--- PROBLEM STATEMENT ---
Copy the lines beginning with the one containing "Task: Switch map to 地图 view" and continuing through the one containing "Action: coord(237,153)", substituting "Window" for "Viewport" and keeping everything else unchanged. Omit the pictures from your answer.

--- ENTRIES SHOWN ---
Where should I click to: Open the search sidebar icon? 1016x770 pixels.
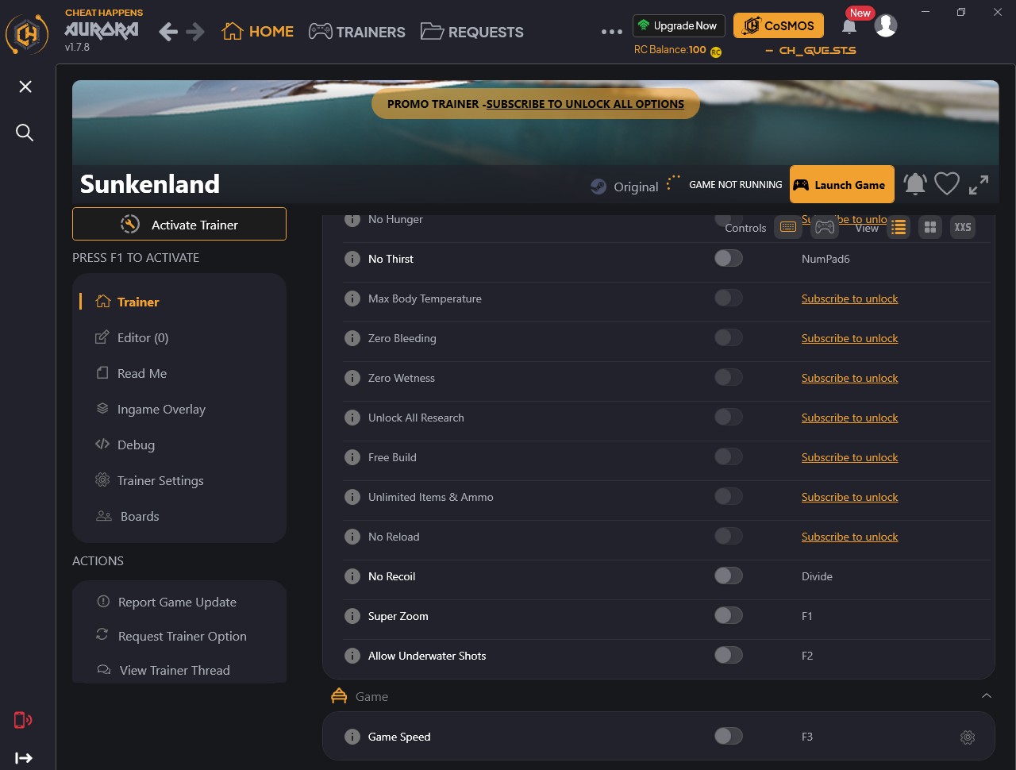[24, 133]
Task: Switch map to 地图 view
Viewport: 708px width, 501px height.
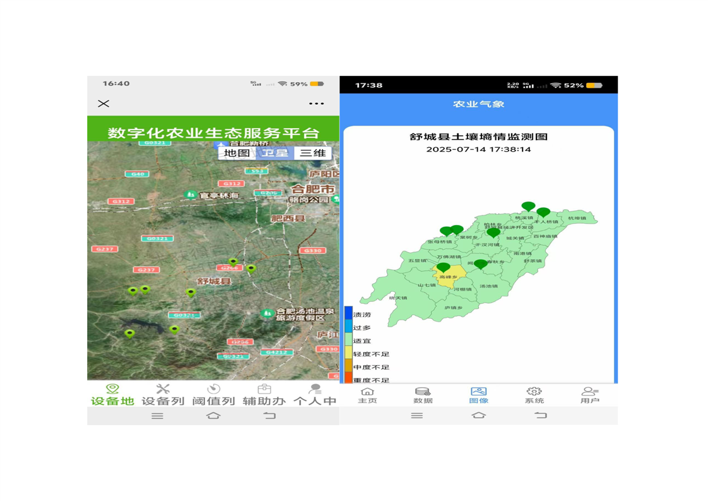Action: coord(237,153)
...
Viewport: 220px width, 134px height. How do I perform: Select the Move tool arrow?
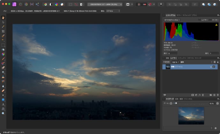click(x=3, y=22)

--- WRITTEN ANSWER ---
Task: Switch map to 地图 view
Window: 708px width, 501px height.
Action: coord(237,153)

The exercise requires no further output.